After having a quick play at building a script for Finding Common Phrases or Sentences Across Different Documents, I thought I should spend a few minutes trying to find how this problem is more formally identified, described and attacked…
…and in doing so came across a rather interesting looking network on digital text forensics: PAN. (By the by, see also: EuSpRiG – European Spreadsheet Risks Interest Group.)
PAN run a series of challenges on originality which relate directly to the task I was looking at, with two in particular jumping out at me:
- External Plagiarism Detection: given a document and a set of documents, determine whether parts of the former have been reused from the latter (2009-2011)
- Text Alignment: given a pair of documents, extract all pairs of reused passages of maximal length (2012-2015)
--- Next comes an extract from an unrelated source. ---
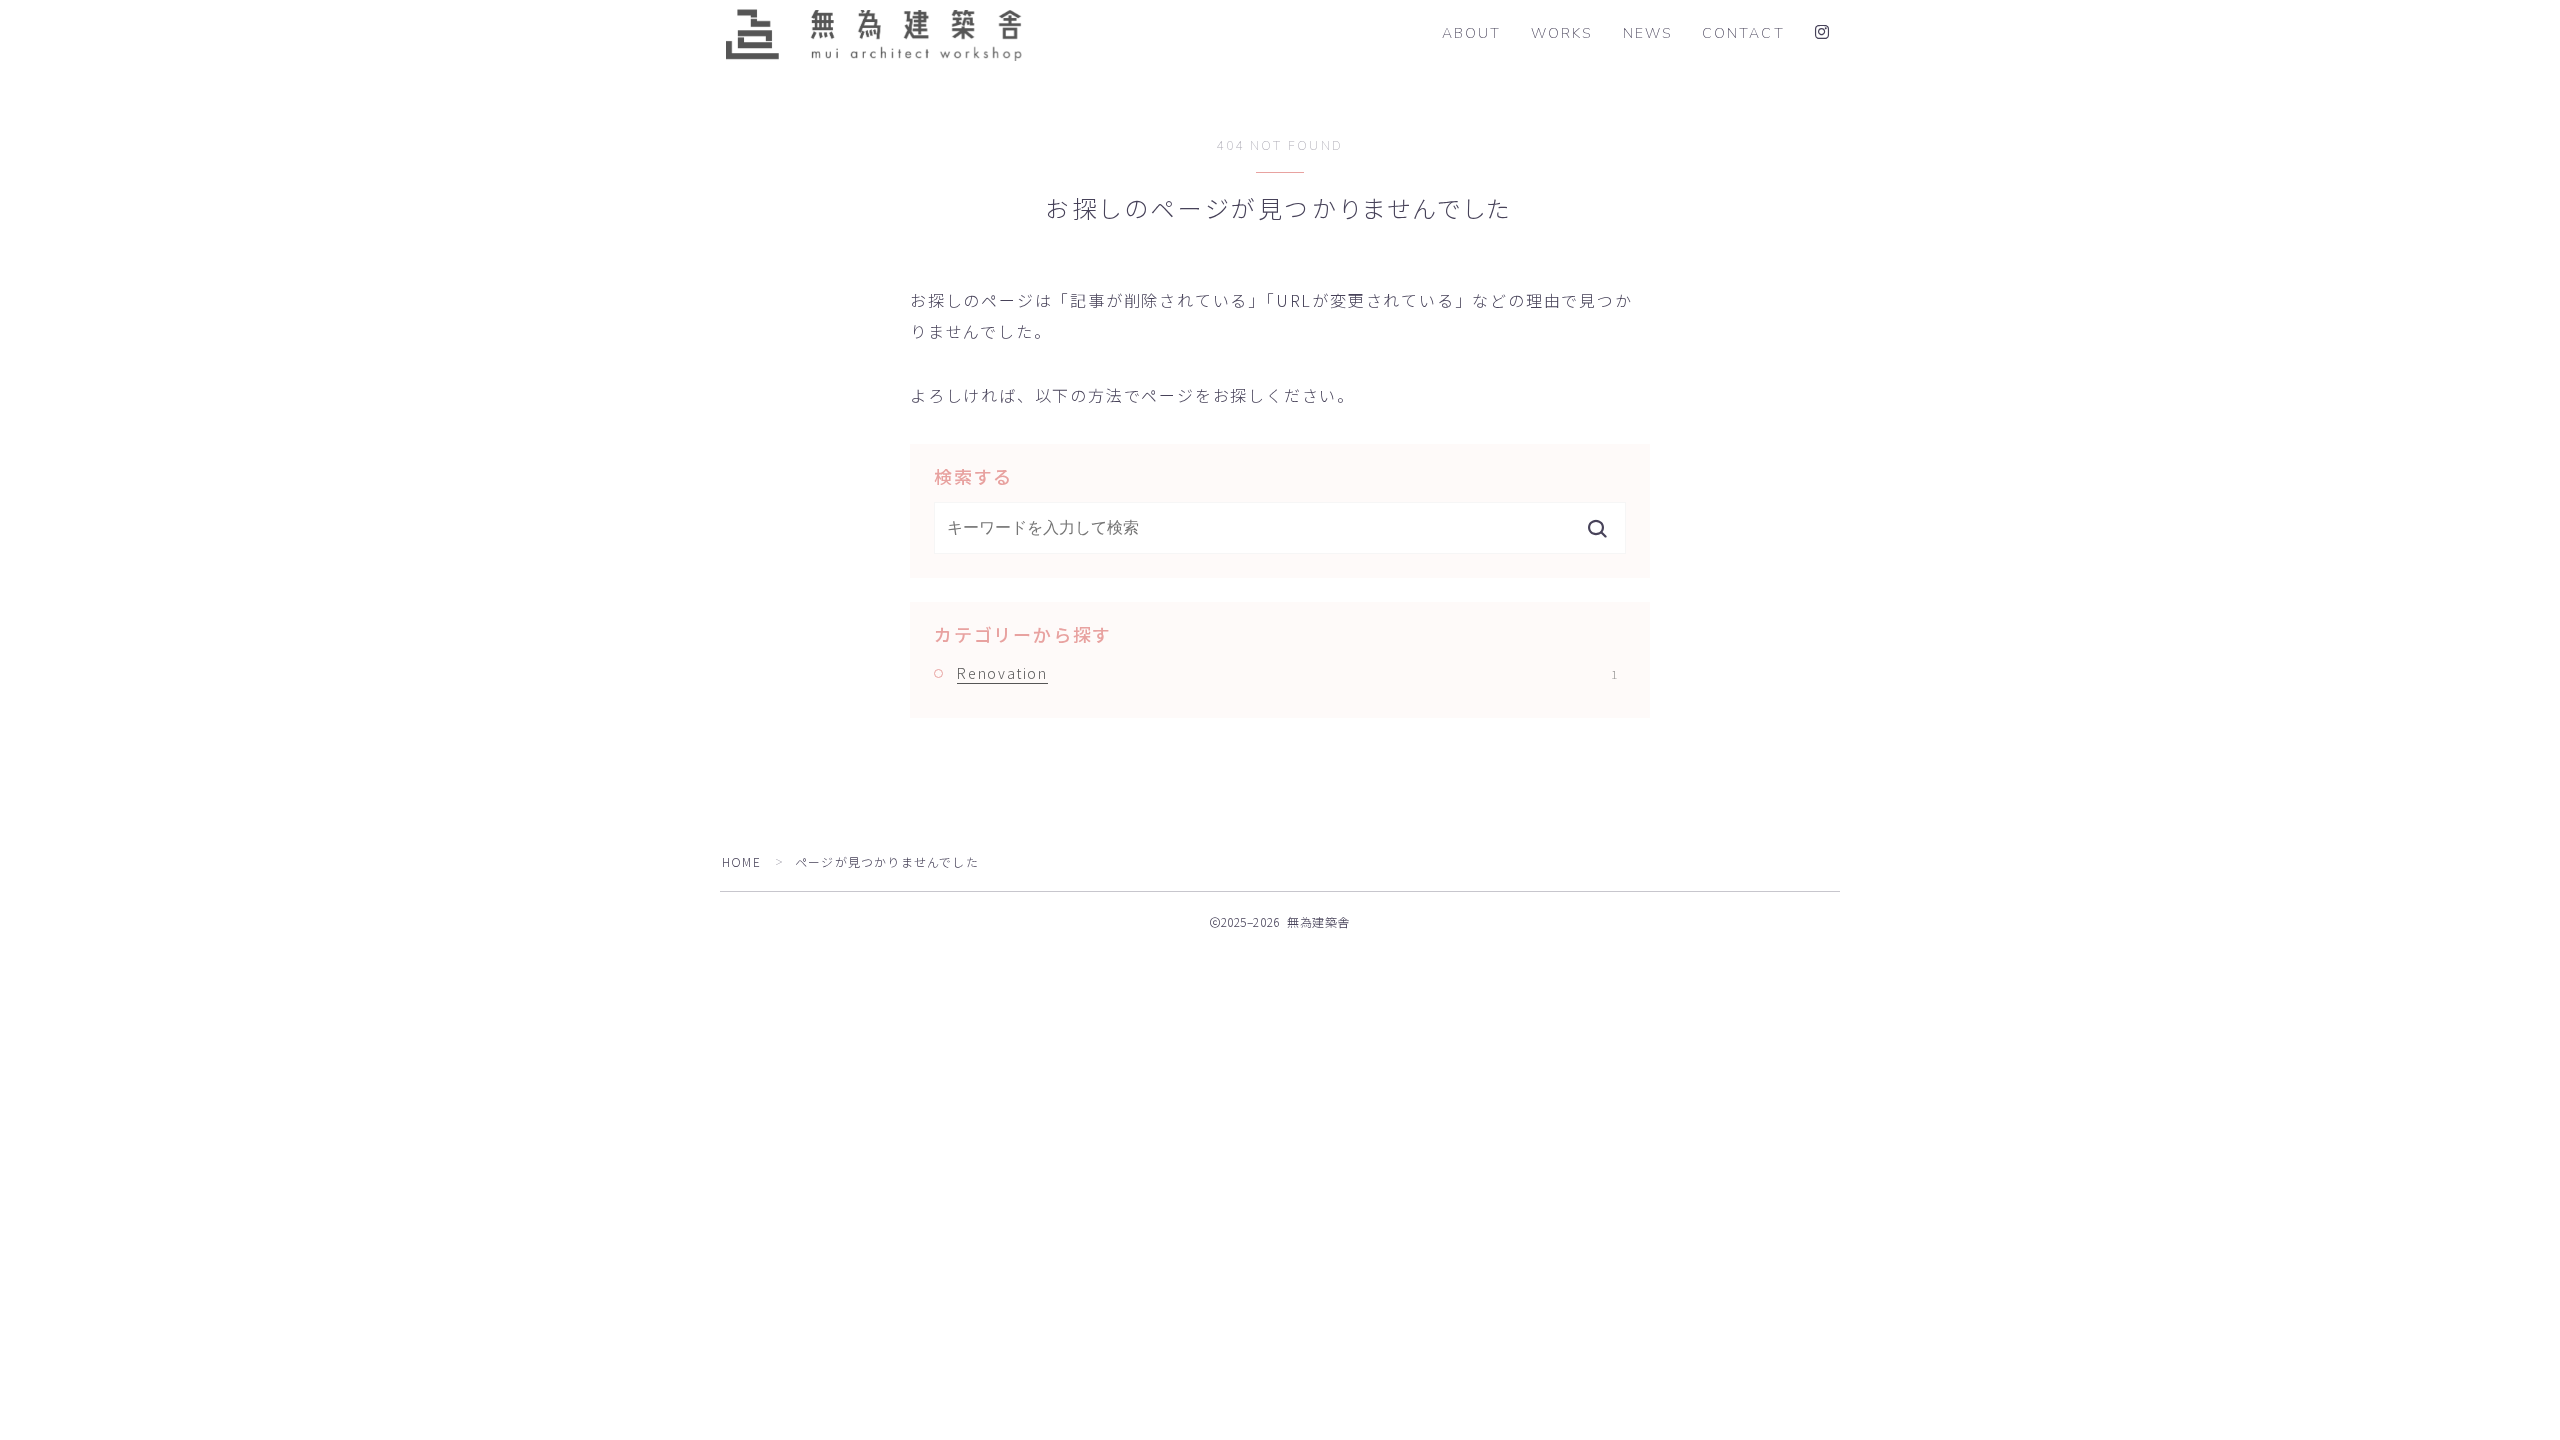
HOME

The challenges come with training and test cases, as well as performance metrics are described for each year – here’s the 2015 Plagiarism Detection / Text Reuse Detection Task Definitions.
Maybe I should give them a code to see how my code stacks up against the default benchmark… Hmmm…If I do worse, I find a better solution; if I do better, my code wasn’t that bad; if I do the same, at least I got the starting point right… Just no time to do it right now…;-)
PS Thinks: what would be really useful would be a git repository somewhere with code examples for all the challenge entries…;-)